Mark Twain once said, “History doesn’t repeat itself, but it does rhyme.”
Over the past week, I’ve done some reflection leading up to the 50th anniversary of President John F. Kennedy’s assassination.
I have to admit that I’ve always had a fascination with the late president, but being around campus this week, I couldn’t help but notice a certain silence looming over the tragic event.
Honestly, I’m not surprised. Aside from the occasional non-traditional student, I think it’s safe to say that there were no undergraduate students alive on that fateful November day in 1963. But does that mean we can leave remembrance of history to the older generations while we fixate only on what is directly in front of us? I don’t think so.
I think that this is a perfect time for our generation to buck the trend of taking history for granted.
When thinking of national events that shaped my life, my first thought (like most of us) is of Sept. 11. I’m not trying to compare the murder of one man to that of thousands, but I do think it’s important to examine the time in which this event affected lives. It was when we were children.
I can tell you exactly what I was doing the morning of 9/11. I sat in Mr. Hagan’s fourth grade class, and we had just began our math lesson when the principal came on the loudspeaker. While we couldn’t fully comprehend the calamity that had just happened, the magnitude of the event in the following days, months and years shaped our lives.
With Kennedy’s assassination, we look to how that shaped our parents’ lives. This week, I have listened to numerous accounts of the day Kennedy died- stories from parents, grandparents and professors about crying in front of the television and gathering in the neighborhood cul-de-sac worried about what would happen next.
The most eye-opening perspective I heard came from one of my professors. As a young boy, he had been sitting in a classroom when the principal burst into the room announcing the horrible news before taking off to the next room down the hall. Sounds a whole lot like my story … and that’s eerie to me.
It troubles me to think that my professor and I can have near identical experiences, but what is worse is that, as young people, we are failing to make the emotional connections. Looking to Kennedy’s death not only gives us a glimpse at a great man, but it also gives us a chance to understand the people who raised us on a much deeper level.
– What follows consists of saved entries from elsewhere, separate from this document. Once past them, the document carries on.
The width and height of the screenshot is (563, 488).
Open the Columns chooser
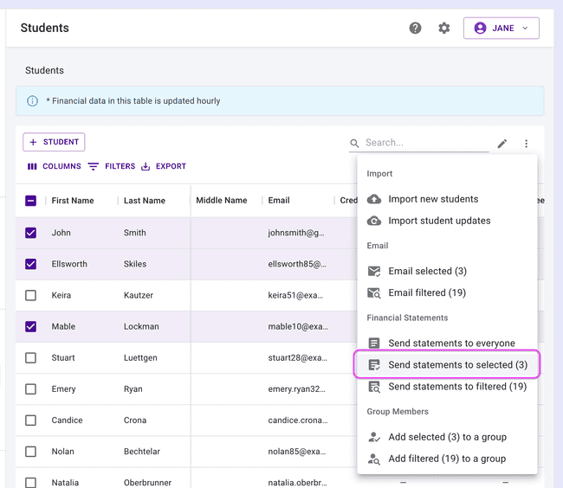[x=54, y=166]
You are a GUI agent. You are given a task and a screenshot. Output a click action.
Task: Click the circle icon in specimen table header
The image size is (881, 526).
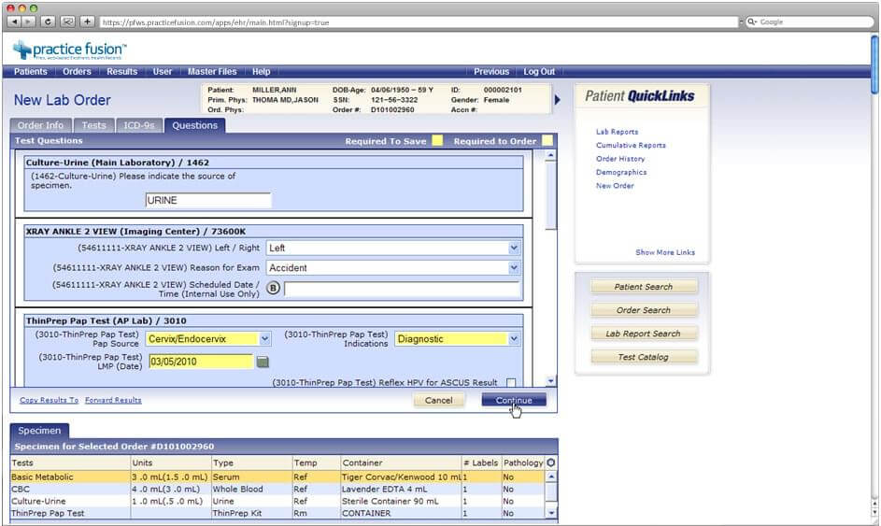(x=551, y=462)
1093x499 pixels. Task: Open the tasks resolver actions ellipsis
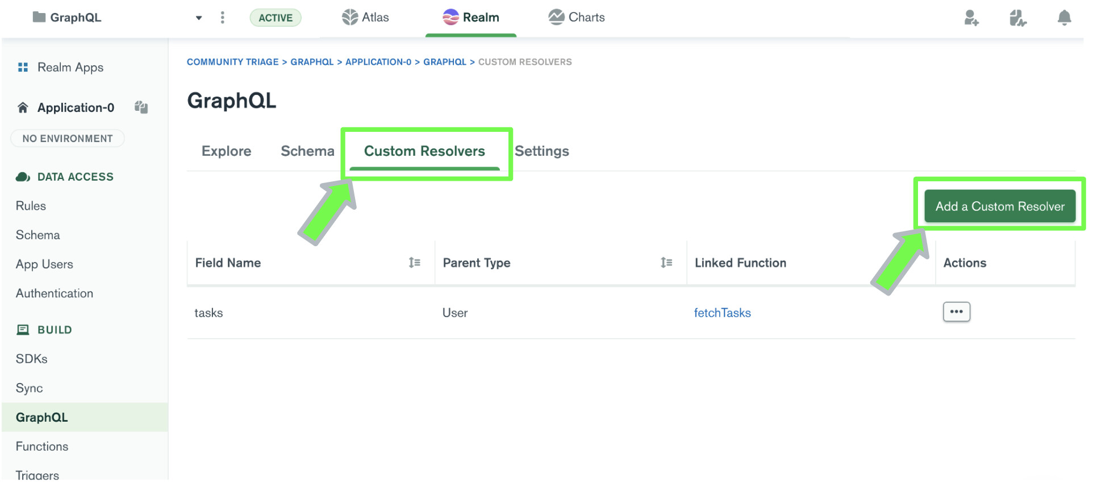click(956, 311)
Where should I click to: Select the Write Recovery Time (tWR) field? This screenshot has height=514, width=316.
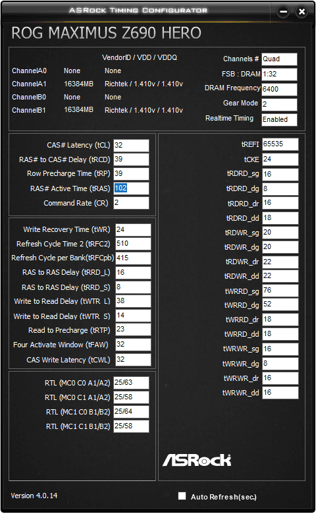tap(133, 230)
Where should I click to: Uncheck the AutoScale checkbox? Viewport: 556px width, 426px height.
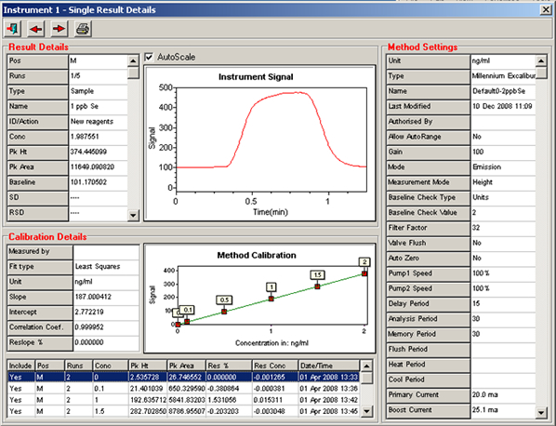click(149, 57)
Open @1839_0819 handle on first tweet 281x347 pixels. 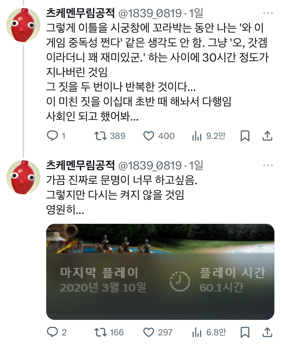coord(150,13)
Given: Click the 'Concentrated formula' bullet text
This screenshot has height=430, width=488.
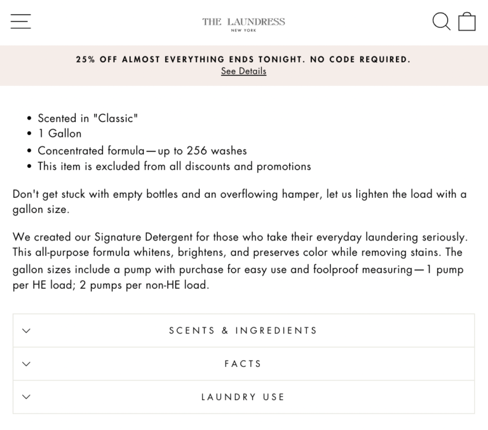Looking at the screenshot, I should (x=142, y=151).
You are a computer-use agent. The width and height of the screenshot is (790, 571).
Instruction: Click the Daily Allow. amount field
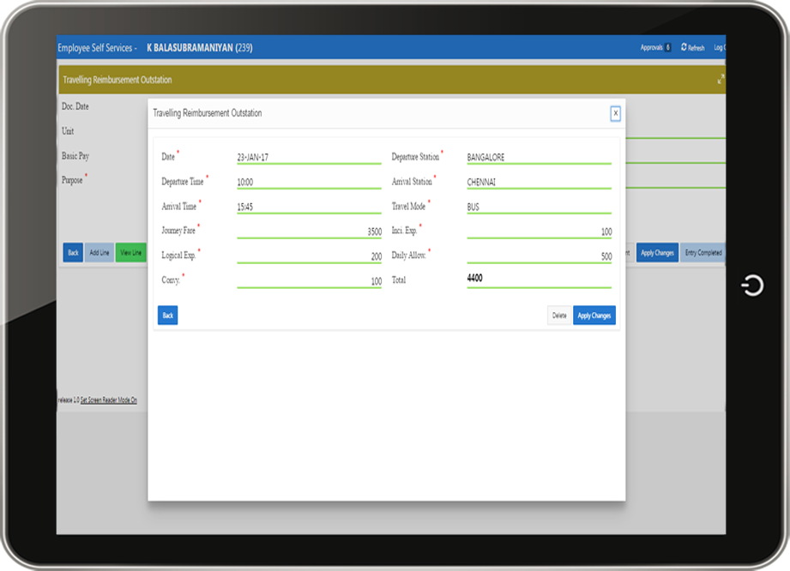(x=539, y=256)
I’m afraid that if this trend continues, time will pass and eventually the reflection on Sept. 11 will sail away into the depths of the American history textbooks. The potential for a day when 9/11 fades out of future generations’ hearts—like that of Kennedy’s death or Pearl Harbor—is a day I hope would never come.
So, let’s start by taking a moment. Not a moment of silence, but rather a moment of re-affirmation.
Remembering a beloved president like Kennedy is important, but remembering the emotion he instilled in Americans’ hearts is most important. That emotion and feeling of trust that Americans placed in him averted nuclear war during the Cuban Missile Crisis. It was the vigor and dream he instilled in our nation as he dared us to shoot for the moon.
Leaders like Kennedy don’t come around very often. In times like today when our nation seems divided, looking at these leaders as well as the events and emotions surrounding them can remind us of the hard work and sacrifice that makes our way of life worth living.
History may rhyme, but it’s a rhyme that is never forgotten.